**GIVEN TASK:**
Copy the rows below exactly as they appear, from the start of the rows down to the line that contains "coord(46,148)", including both of those lines.

**DATA RECORDS:**
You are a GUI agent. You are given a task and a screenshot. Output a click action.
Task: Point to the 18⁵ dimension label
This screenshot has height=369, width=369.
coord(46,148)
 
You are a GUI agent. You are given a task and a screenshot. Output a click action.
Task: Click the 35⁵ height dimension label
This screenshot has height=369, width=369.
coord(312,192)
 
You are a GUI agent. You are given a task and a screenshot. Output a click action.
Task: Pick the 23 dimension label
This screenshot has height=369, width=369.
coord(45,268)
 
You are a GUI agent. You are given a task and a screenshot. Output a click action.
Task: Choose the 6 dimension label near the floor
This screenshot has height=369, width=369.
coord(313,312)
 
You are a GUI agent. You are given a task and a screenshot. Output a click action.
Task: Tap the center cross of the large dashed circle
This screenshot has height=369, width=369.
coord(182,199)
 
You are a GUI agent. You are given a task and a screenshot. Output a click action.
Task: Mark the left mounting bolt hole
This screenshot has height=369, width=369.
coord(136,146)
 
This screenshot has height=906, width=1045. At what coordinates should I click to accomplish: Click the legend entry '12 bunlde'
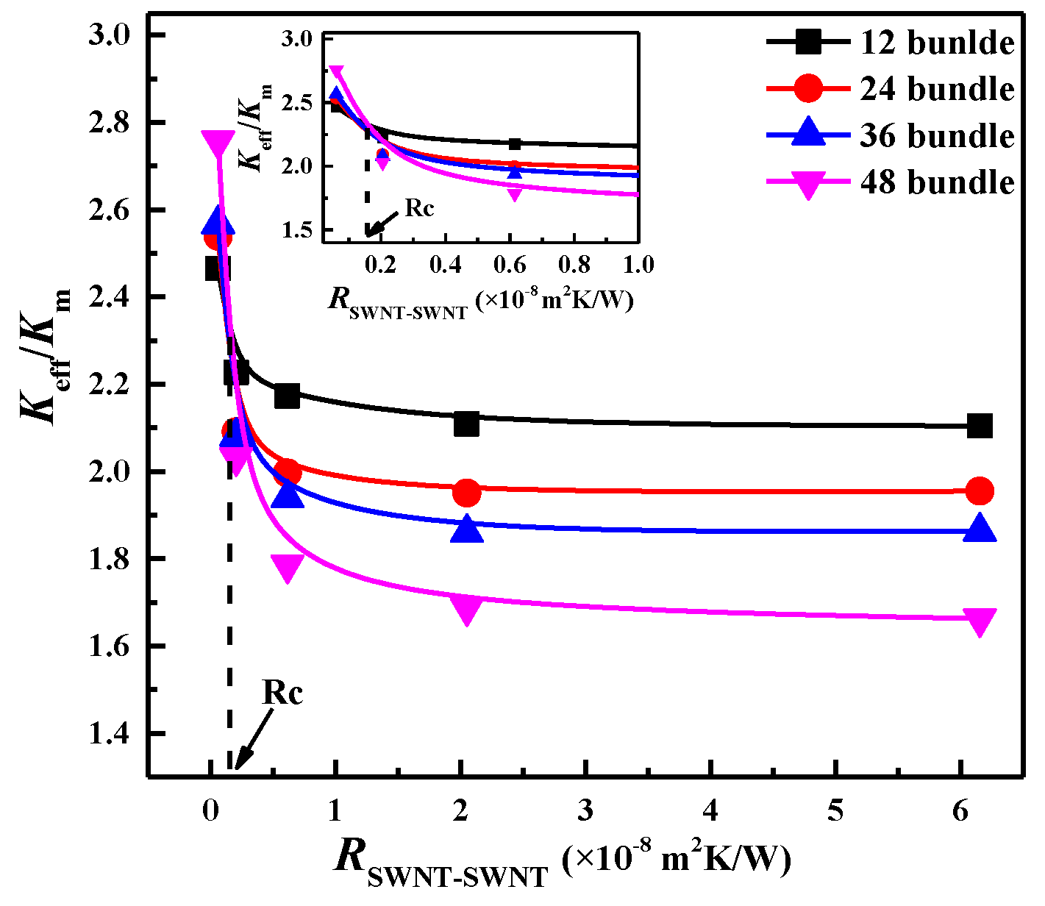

**TASK RESULT:**
You are a GUI agent. You are given a task and a screenshot. Output a click action.
Task: Point to the 18⁵ dimension label
This screenshot has height=369, width=369.
coord(46,148)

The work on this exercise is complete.